Exercices à faire:
1. Recopiez mot pour mot le passage du texte sur l'attentat de Westgate qui va de « La chaîne télévisée » jusqu'à « générale de l'ONU. » inclus.
2. Les affirmations suivantes concordent-elles avec le texte sur l'attentat de Westgate ? Répondez par oui ou par non et citez à l'identique les mots du texte qui tranchent.
(a) Kenyatta et Ruto allaient se rendre à l'Assemblée générale de l'ONU cette semaine.
(b) Les massacres interethniques consécutifs aux élections de 2007 ont fait 1000 morts.
(c) MSNBC a annoncé un renforcement de la sécurité à Manhattan.
3. Répondez d'après le texte sur l'attentat de Westgate :
(a) Qui est le représentant permanent du Kenya à l'ONU ?
(b) Quel diplomate américain a été tué le 11 septembre 2012 ?
(c) Combien de personnes ont pris le chemin de l'exode après les élections contestées de 2007 ?

Texte à lire:

Des journalistes ont écrit depuis Nairobi que la ville était en état de choc devant l'ampleur horrible du massacre. Des milliers de volontaires se sont présentés pour donner leur sang face à l'épuisement des stocks dans les hôpitaux de la ville.
Des responsables kenyans ont appelé au calme et à l'unité nationale durant le siège du centre Westgate, qui a eu lieu six ans après que des massacres interethniques aient coûté la vie à 1000 personnes et déclenché l'exode de 600 000 personnes après les élections contestées de 2007.
Invoquant la nécessité de rester sur place pour superviser le siège de Westgate, des responsables Kenyans ont dit que Kenyatta et le vice-président William Ruto, qui risquent un procès devant la Cour pénale internationale (CPI) pour leur rôle dans le déclenchement des massacres de 2007, ne se rendraient pas à l'Assemblée générale de l'ONU de cette semaine. Ils étaient censés s'exprimer à l'ONU dans le cadre des efforts de l'Union africaine pour démentir les accusations pesant contre eux.
Le représentant permanent du Kenya à l'ONU, Machariah Kamau a déclaré au secrétaire général de l'ONU Ban Ki-Moon, « Bien que des rencontre multilatérales et bilatérales très importantes étaient prévues pour le président Kenyatta cette semaine, dont un discours devant l'Assemblée générale, nous regrettons profondément qu'il ne puisse pas quitter le pays en même temps que le vice-président. »
Le caractère horrifique de l’attaque de Westgate souligne le caractère criminel du soutien accordé par le gouvernement des États-Unis et ses alliés aux milices d'opposition liées à Al Qaïda en Syrie. Ces forces ont mené, d'après les responsables américains, des centaines d'attaques terroristes dans ce pays, tuant un grand nombre de civils innocents.
L'intensification du soutien apporté par Washington et ses alliés des monarchies du Golfe persique aux forces liées à Al Qaïda internationalement, d'abord durant la guerre de 2011 en Libye et maintenant en Syrie, a créé les conditions pour que se produisent plus d'attaques et pour un nouveau "retour de flamme" catastrophique contre les cibles civiles. Déjà le 11 septembre 2012, les forces islamistes en Libye qui avaient pris le contrôle d'une partie de Benghazi durant la guerre de l'OTAN, ont attaqué des installations américaines, tuant le diplomate américain Christopher Stevens.
Cette montée des attentats liées à Al Qaïda sur toute la planète intervient moins de deux semaines après que le gouvernement Obama, confronté à une profonde opposition populaire et à la menace d'une confrontation militaire avec l'Iran et la Russie, a dû retarder une guerre contre la Syrie qui visait à soutenir les forces d'opposition liées à Al Qaïda. Cela a entraîné des espoirs de négociations entre les États-Unis, la Syrie et les alliés de la Syrie Iran et Russie, à l'ONU. L'opposition islamiste syrienne s'oppose farouchement à ces négociations parce qu'elles risquent la défaite.
Que les attentats au Kenya soient une réponse au retardement de la guerre en Syrie ou une attaque motivée par des objectifs locaux et facilitée par un financement et un soutien politique international accru pour Al Qaïda dans le cadre de la guerre en Syrie, cela reste à déterminer.
Les responsables américains agissent toutefois en partant du principe que les forces liées à Al Qaïda pourraient, en représailles, monter de nouvelles attaques contre les négociations à l'ONU.
La chaîne télévisée d’information MSNBC a fait savoir hier que, en réaction à l'attentat de Nairobi, les forces de sécurité à New York renforçaient la sécurité à Manhattan en prévision de la tenue cette semaine de l'assemblée générale de l'ONU.

Données sources:
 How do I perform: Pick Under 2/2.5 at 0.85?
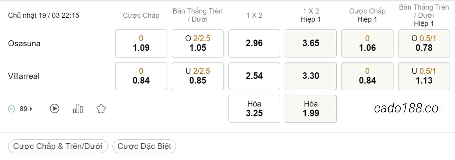tap(198, 76)
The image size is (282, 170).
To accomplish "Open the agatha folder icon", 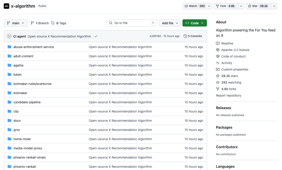I will [9, 65].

Liste des réponses:
1.
La chaîne télévisée d’information MSNBC a fait savoir hier que, en réaction à l'attentat de Nairobi, les forces de sécurité à New York renforçaient la sécurité à Manhattan en prévision de la tenue cette semaine de l'assemblée générale de l'ONU.

2.
(a) Non : « ne se rendraient pas à l'Assemblée générale de l'ONU de cette semaine »
(b) Oui : « des massacres interethniques aient coûté la vie à 1000 personnes »
(c) Oui : « les forces de sécurité à New York renforçaient la sécurité à Manhattan »

3.
(a) Machariah Kamau
(b) Christopher Stevens
(c) 600 000 personnes